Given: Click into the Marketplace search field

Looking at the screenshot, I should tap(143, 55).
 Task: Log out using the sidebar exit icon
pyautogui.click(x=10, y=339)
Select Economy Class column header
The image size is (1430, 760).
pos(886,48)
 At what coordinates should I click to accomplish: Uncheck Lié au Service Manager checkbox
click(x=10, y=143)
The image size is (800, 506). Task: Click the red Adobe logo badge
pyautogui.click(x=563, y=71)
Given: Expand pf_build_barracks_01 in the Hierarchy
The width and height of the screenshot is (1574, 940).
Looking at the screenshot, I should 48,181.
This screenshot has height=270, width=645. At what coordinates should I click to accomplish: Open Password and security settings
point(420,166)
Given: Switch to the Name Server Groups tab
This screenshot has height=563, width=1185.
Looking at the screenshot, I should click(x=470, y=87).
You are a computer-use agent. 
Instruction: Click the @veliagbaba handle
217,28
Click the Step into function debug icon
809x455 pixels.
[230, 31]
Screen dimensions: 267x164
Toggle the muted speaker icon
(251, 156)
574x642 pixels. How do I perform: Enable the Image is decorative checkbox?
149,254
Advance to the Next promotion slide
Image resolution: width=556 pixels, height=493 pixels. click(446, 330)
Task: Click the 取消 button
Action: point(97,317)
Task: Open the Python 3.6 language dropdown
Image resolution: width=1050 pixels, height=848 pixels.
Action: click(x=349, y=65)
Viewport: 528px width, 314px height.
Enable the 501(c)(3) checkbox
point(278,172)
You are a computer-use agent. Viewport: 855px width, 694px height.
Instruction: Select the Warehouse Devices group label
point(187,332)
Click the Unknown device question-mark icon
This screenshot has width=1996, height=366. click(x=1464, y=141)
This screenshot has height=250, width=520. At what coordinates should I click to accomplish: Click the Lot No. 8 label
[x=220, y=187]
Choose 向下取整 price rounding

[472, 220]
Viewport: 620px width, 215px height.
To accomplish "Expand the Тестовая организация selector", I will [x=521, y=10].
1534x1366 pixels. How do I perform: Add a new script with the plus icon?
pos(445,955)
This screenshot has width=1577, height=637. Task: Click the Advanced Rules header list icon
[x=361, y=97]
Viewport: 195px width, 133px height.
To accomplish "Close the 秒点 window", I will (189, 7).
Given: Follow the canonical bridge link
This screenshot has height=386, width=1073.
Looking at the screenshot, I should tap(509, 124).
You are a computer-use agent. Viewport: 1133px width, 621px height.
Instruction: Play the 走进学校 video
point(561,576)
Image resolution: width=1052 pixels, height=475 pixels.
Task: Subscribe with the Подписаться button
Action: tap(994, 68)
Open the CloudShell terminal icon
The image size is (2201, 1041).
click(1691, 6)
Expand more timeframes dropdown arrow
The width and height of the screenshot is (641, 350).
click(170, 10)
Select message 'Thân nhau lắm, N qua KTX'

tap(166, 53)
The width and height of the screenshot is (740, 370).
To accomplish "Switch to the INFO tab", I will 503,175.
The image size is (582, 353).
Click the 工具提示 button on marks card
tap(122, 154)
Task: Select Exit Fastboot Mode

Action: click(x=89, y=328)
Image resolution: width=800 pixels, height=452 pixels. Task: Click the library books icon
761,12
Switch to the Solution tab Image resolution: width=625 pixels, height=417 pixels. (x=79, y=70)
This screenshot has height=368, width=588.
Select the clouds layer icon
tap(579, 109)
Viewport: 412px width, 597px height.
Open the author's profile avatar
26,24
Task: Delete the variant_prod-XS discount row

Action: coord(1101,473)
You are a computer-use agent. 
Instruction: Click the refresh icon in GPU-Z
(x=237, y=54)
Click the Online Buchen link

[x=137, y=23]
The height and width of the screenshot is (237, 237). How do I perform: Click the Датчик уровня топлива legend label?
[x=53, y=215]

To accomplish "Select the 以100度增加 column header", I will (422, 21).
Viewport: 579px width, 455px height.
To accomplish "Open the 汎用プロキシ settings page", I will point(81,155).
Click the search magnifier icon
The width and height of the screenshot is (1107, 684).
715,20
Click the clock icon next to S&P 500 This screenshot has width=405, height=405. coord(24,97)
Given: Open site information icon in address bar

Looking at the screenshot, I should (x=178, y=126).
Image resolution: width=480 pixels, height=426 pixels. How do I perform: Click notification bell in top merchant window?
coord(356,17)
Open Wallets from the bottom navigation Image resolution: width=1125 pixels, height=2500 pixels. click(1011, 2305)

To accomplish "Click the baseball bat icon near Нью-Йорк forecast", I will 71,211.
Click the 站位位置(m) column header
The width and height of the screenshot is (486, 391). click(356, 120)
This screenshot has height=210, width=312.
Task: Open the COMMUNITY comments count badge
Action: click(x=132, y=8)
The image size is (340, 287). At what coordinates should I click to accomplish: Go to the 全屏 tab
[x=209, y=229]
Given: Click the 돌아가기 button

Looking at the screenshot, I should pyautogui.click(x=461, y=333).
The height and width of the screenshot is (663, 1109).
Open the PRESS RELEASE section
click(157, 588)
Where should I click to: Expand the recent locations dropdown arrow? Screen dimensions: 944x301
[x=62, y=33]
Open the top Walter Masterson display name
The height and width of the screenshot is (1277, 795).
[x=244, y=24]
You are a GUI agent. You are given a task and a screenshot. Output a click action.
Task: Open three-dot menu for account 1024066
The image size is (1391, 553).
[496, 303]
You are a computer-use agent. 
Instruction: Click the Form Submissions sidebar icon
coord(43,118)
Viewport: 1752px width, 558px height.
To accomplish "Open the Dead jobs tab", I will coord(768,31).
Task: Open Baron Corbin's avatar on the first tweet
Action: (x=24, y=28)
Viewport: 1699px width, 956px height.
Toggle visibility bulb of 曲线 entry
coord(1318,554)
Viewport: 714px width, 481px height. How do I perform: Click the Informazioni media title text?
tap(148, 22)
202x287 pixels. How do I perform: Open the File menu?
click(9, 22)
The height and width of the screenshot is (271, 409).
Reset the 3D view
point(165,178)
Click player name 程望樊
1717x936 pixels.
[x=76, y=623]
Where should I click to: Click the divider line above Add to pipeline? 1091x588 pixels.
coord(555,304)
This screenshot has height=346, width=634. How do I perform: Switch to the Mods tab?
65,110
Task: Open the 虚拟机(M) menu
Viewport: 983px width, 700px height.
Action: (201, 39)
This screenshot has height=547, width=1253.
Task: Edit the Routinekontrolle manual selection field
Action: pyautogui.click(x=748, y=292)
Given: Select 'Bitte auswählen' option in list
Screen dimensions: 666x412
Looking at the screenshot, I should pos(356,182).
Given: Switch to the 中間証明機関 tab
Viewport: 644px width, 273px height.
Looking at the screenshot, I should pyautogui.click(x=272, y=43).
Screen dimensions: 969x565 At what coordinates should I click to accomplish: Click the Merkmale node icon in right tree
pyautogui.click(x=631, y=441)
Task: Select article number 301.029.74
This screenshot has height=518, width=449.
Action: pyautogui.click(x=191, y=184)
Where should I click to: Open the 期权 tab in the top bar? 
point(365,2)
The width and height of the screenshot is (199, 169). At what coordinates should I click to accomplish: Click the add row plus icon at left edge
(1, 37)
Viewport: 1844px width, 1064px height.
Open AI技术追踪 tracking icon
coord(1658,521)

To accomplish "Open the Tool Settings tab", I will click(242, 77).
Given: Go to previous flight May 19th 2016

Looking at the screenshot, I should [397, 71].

* **WHAT THE EXERCISE ASKS**
Return every line of the rows above that contains the string "Instruction", treating uppercase and lowercase letters as distinct.

* **OUTPUT OF THE EXERCISE**
Instruction: Click the @veliagbaba handle
Instruction: Select the Warehouse Devices group label
Instruction: Play the 走进学校 video
Instruction: Click the refresh icon in GPU-Z
Instruction: Click the Form Submissions sidebar icon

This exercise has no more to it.